• _TO DO_:
Present the data below as a numbered list, leaving out blank lines and all pictures.

Item position data
┏━━
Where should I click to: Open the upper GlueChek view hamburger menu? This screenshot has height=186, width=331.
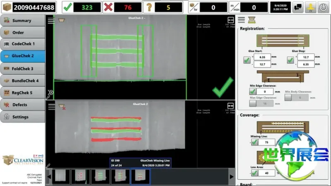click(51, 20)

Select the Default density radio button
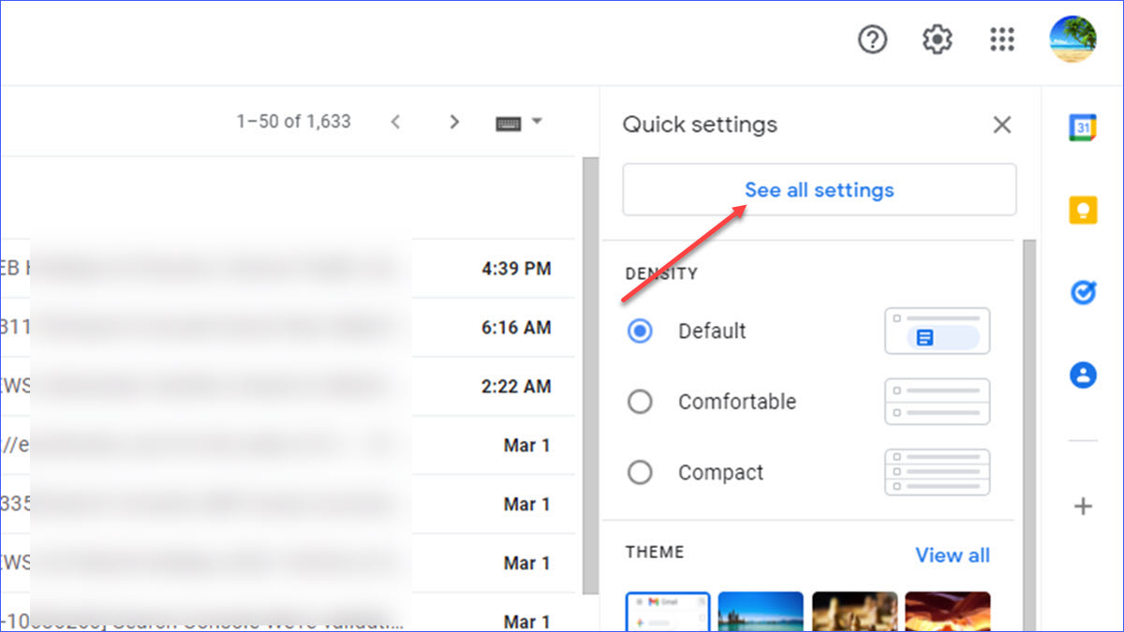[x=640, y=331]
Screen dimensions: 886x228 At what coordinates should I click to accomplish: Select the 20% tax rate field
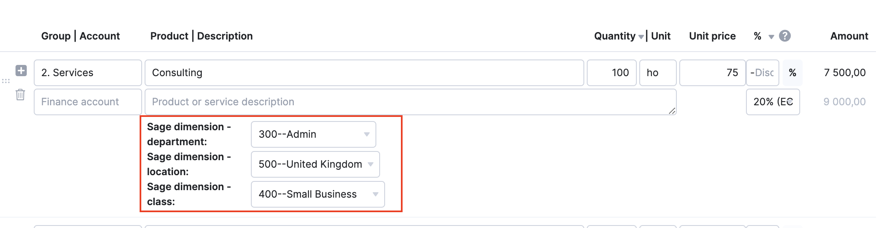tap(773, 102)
┗━━
• _RESPONSE TO THE EXERCISE_:
1. Where should I click to: Open the upper GlueChek view hamburger menu? This screenshot has height=186, width=331.
2. click(51, 20)
3. Select the Default density radio button
4. [x=640, y=331]
5. Screen dimensions: 886x228 At what coordinates should I click to accomplish: Select the 20% tax rate field
6. tap(773, 102)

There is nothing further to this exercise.